Here is an ironic letter from President Harry Truman written from the White House in 1949. The recipient was Julius Ochs Adler, general manager of the New York Times. It is sort of an apology for some terse comments Truman had written him earlier concerning an editorial. It was not so much that he was taking back those comments, but rather the way he expressed them. The reason was that the Times had just published a complementary article about his daughter, Margaret, who was beginning her singing career. "Today I am expressing my thanks and appreciation for the special article in the Times Sunday Magazine about Margaret," writes Truman. "Hope you'll forget both the complaint and the reply to your letter." The irony is that the following year, after Washington Post critic Paul Hume said of Miss Truman's performance in a concert that she "cannot sing very well," Truman whipped off a scathing letter to Hume.
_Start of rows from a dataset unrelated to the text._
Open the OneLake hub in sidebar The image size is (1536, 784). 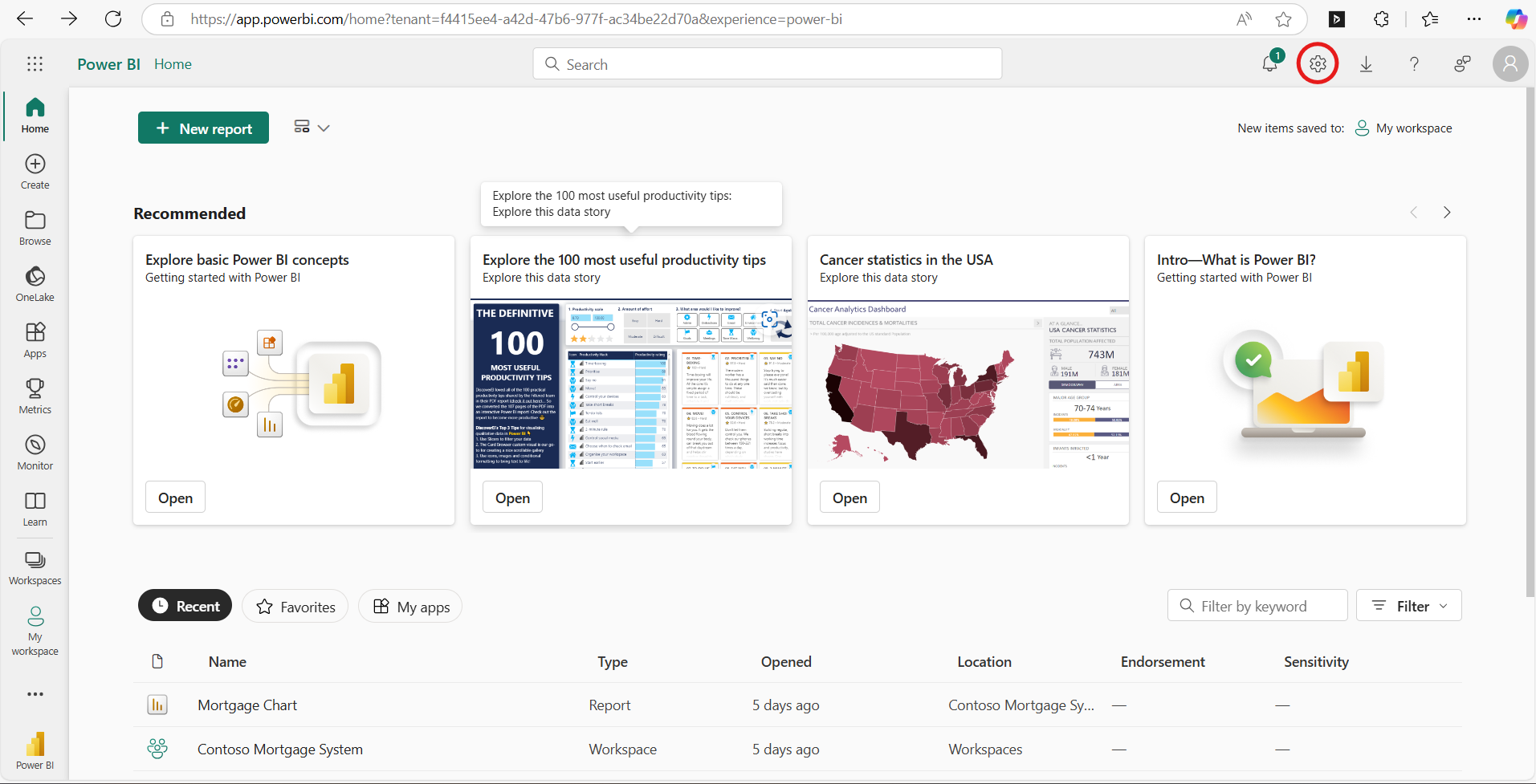(x=35, y=284)
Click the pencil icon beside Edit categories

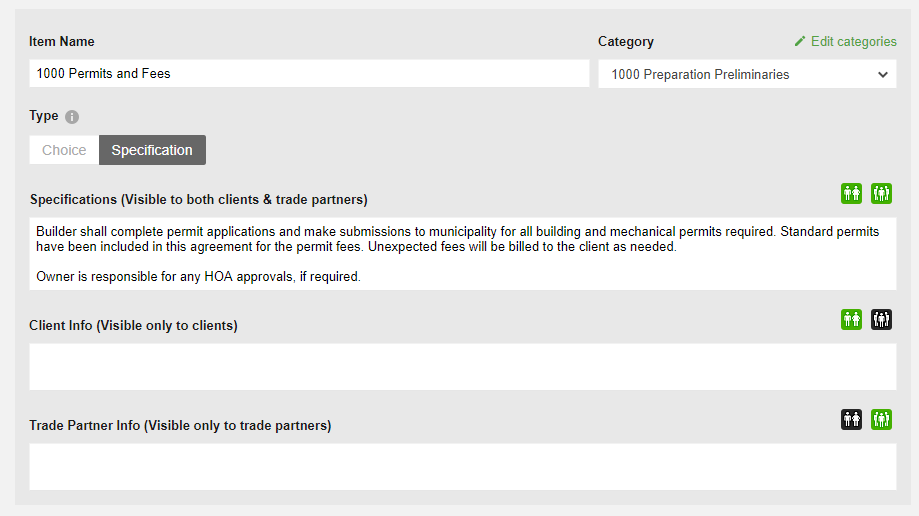799,42
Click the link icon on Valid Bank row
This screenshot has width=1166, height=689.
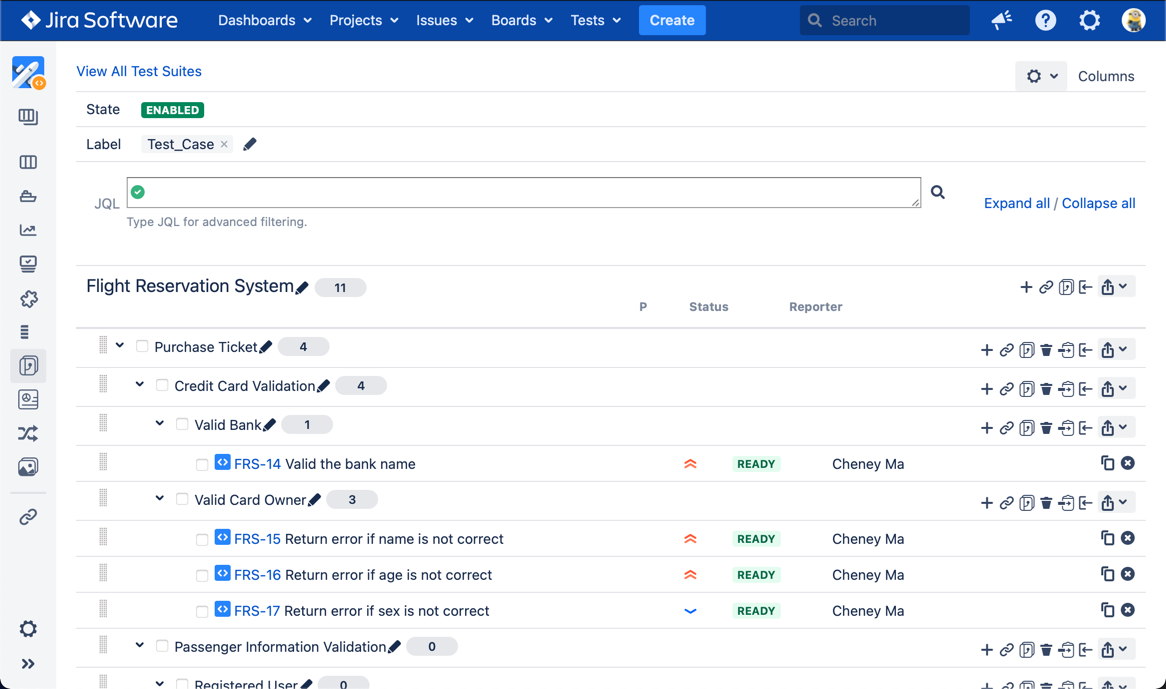point(1007,428)
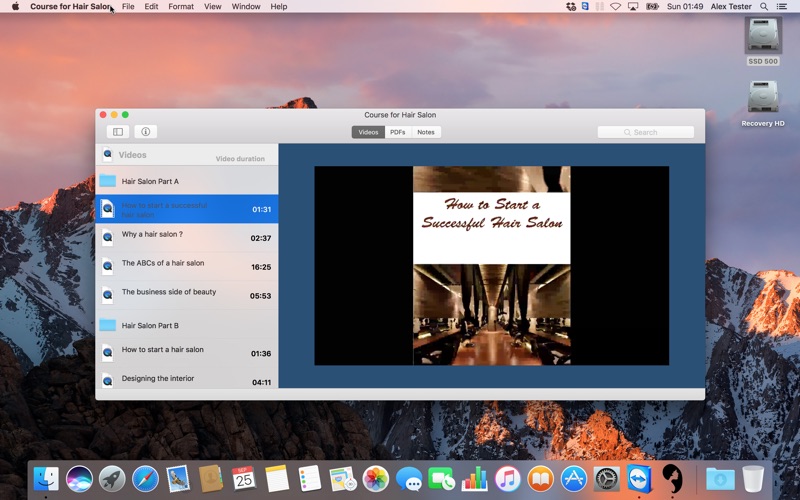Screen dimensions: 800x500
Task: Toggle the sidebar panel button
Action: (x=118, y=132)
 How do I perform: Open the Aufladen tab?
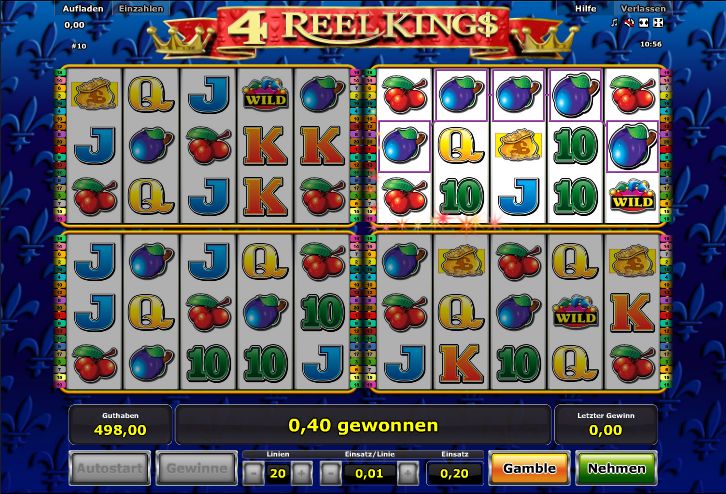point(83,8)
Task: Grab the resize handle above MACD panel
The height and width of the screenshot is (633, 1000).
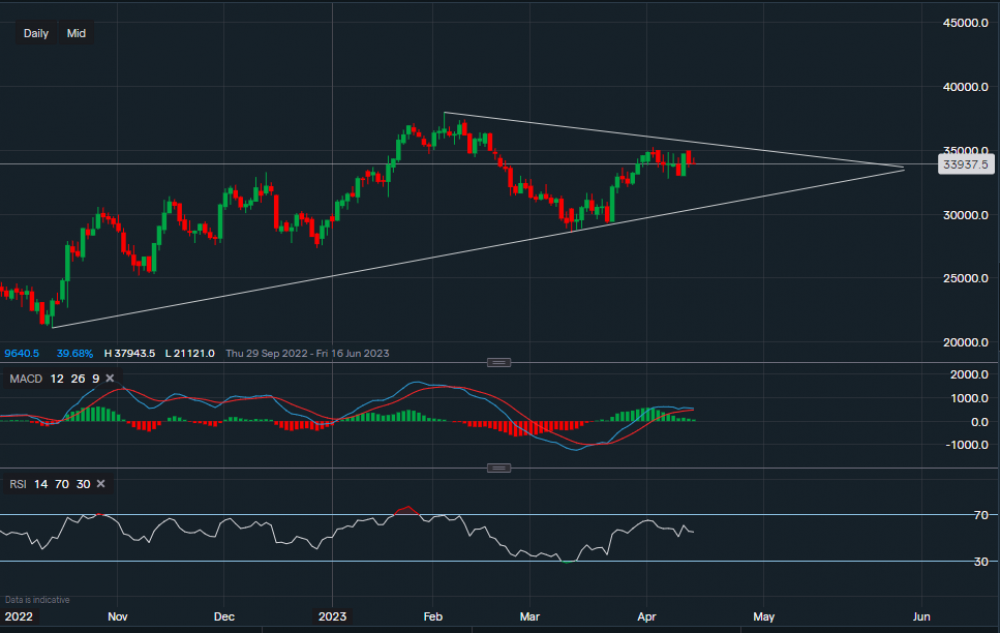Action: [x=498, y=361]
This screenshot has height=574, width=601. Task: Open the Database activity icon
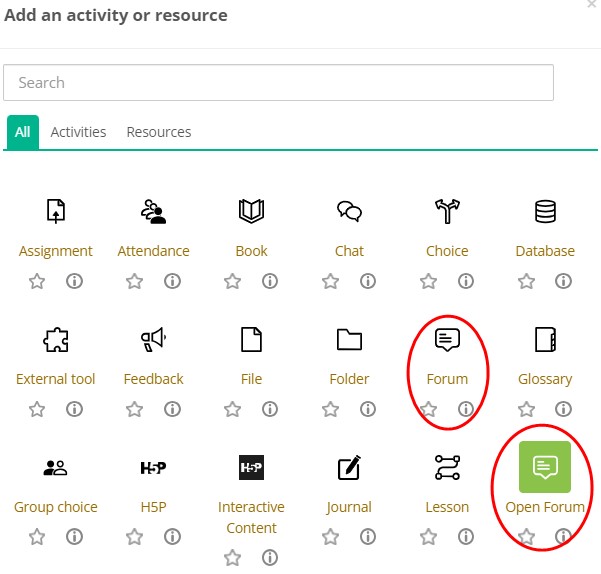(x=545, y=211)
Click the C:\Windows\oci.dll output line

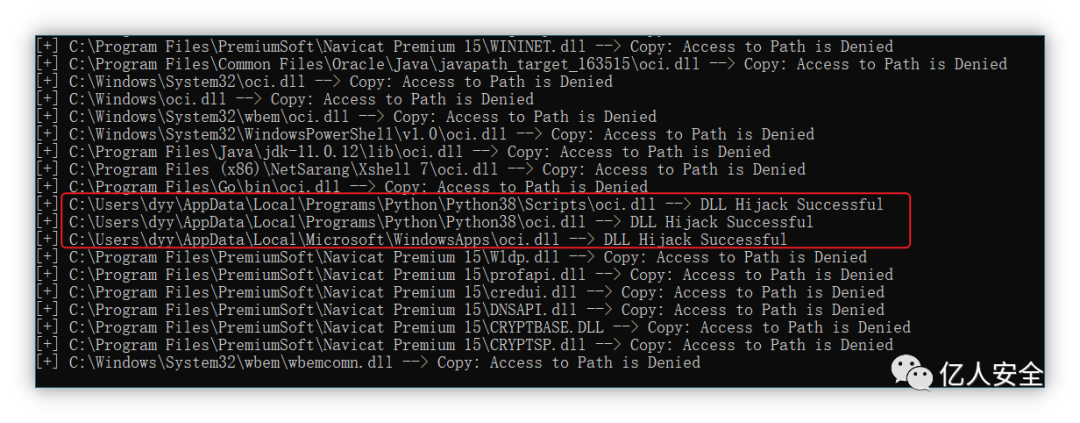(286, 99)
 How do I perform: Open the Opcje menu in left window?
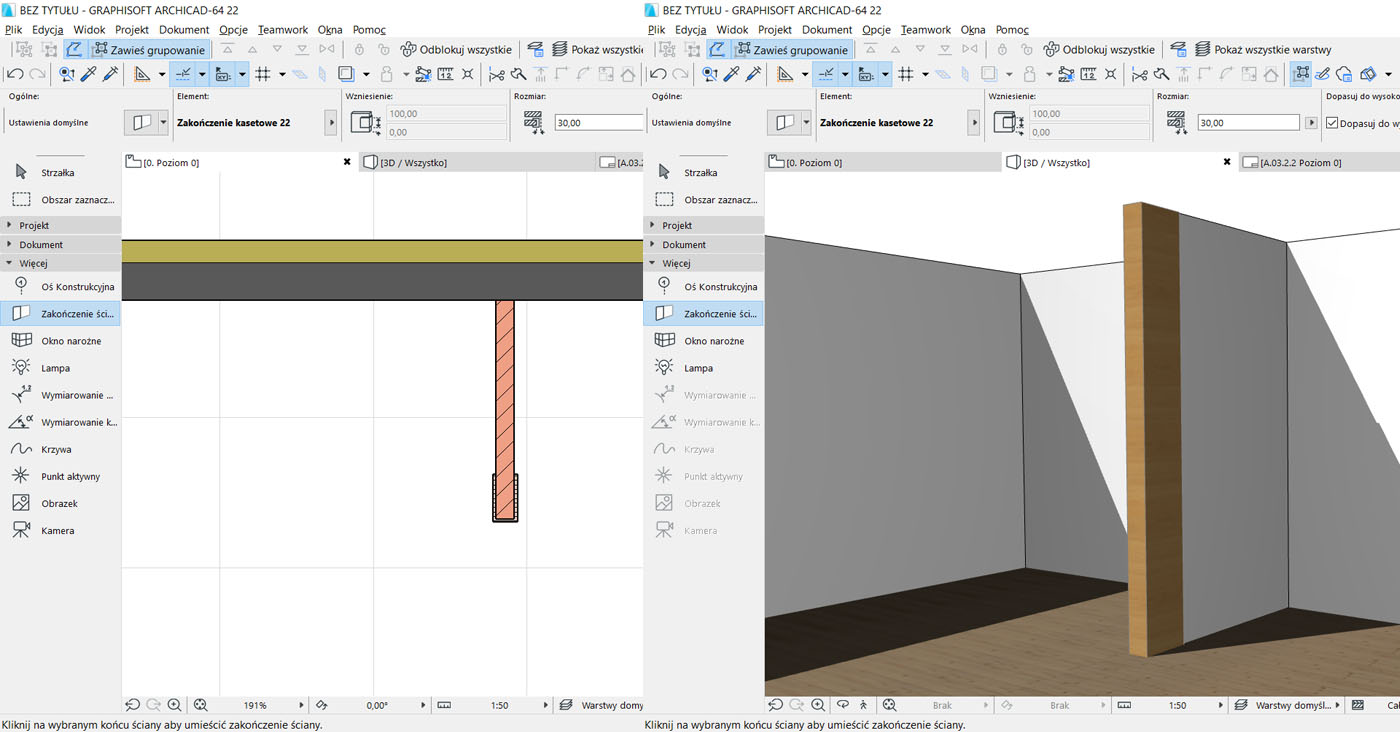pos(233,30)
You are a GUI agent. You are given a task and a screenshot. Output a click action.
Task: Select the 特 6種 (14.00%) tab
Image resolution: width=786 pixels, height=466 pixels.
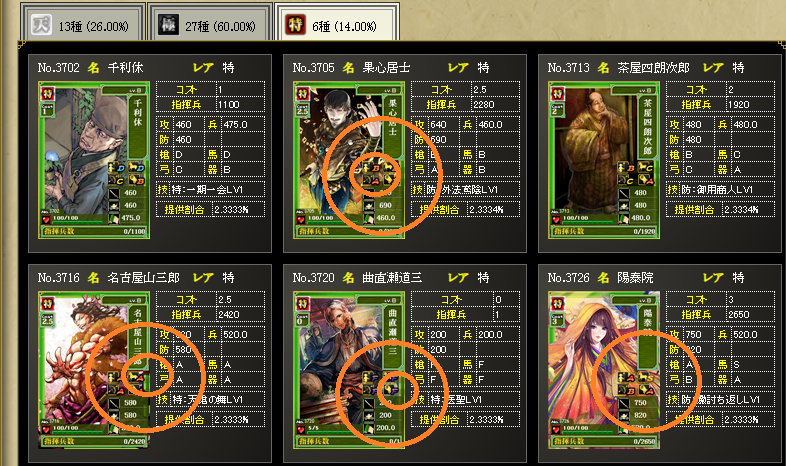point(337,25)
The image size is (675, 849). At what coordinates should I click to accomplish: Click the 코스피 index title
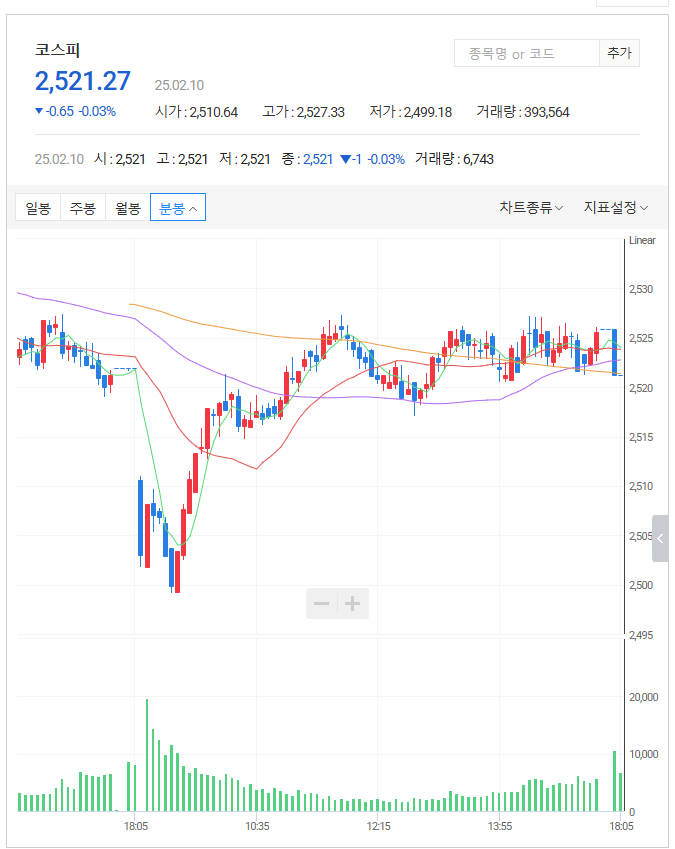[x=56, y=50]
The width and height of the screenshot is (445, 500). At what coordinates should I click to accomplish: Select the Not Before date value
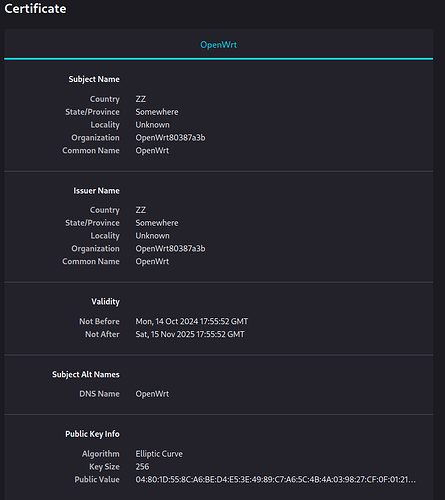pyautogui.click(x=192, y=321)
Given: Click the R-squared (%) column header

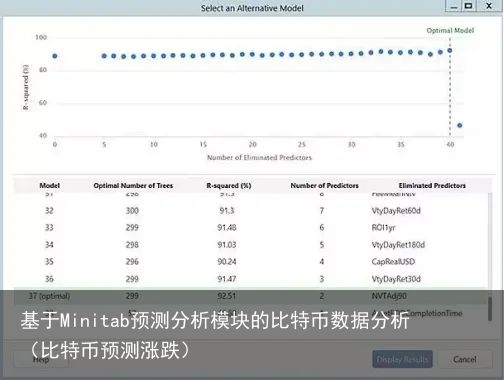Looking at the screenshot, I should pos(229,185).
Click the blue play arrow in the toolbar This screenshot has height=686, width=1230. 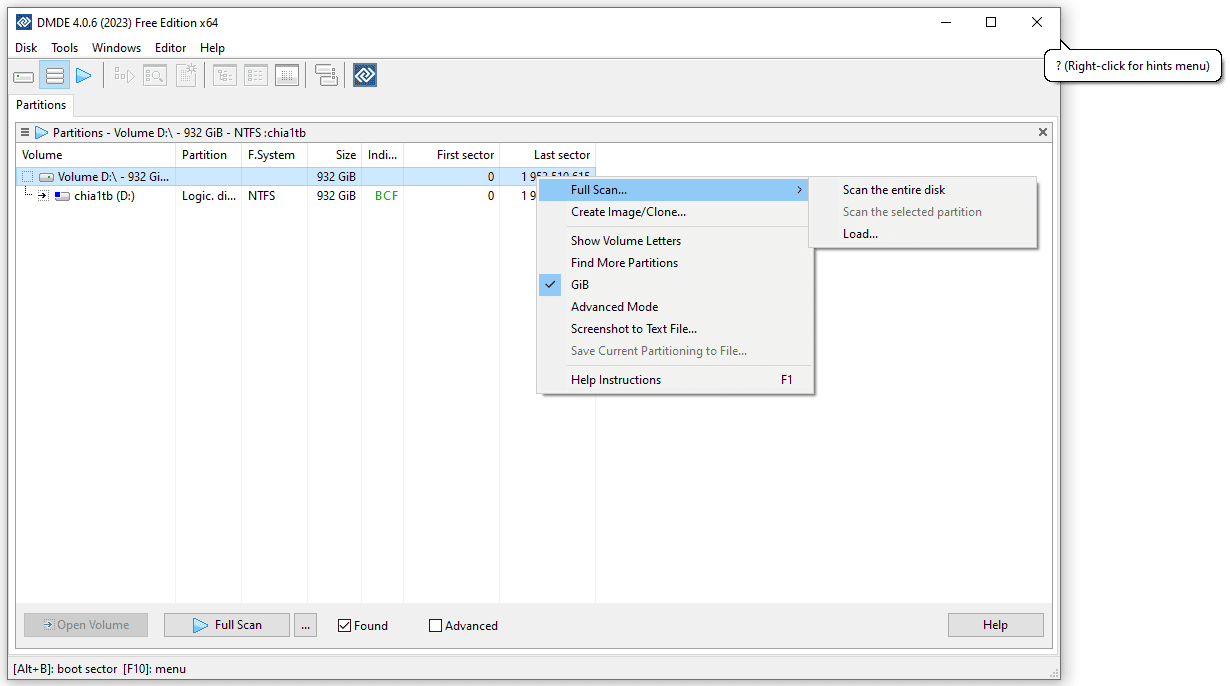tap(84, 76)
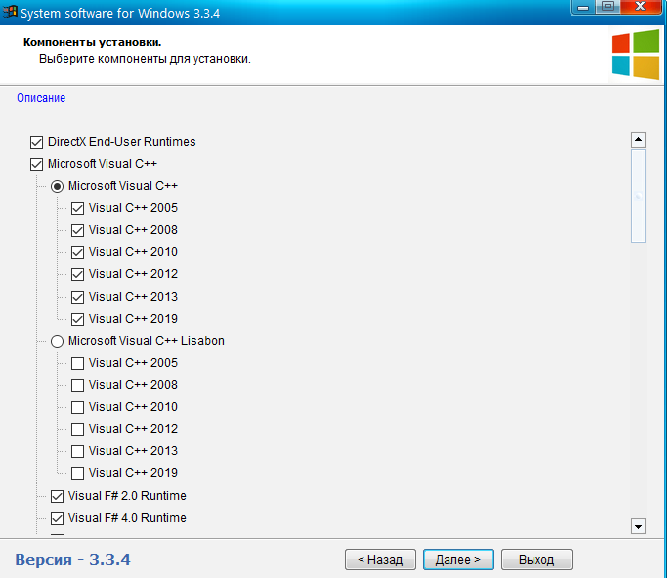Click scrollbar down arrow in component list

638,526
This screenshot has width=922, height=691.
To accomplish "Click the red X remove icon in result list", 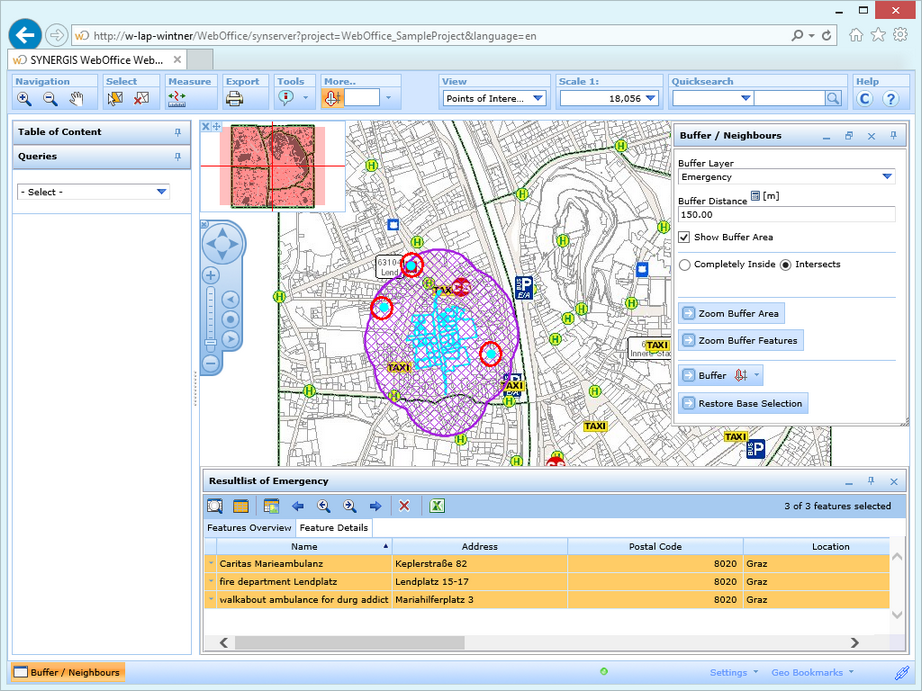I will 404,506.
Truman then wrote that he hoped to meet Hume some time, after which "you'll need a new nose, a lot of beefsteak for black eyes, and perhaps a supporter below!" Margaret Truman's musical career lasted only a few more years, but she went on to host a radio show, appear occasionally on television, and later achieved recognition as a writer, both for biographies of her father and mother, and for a series of murder mysteries set in Washington. Item 90. $7,500.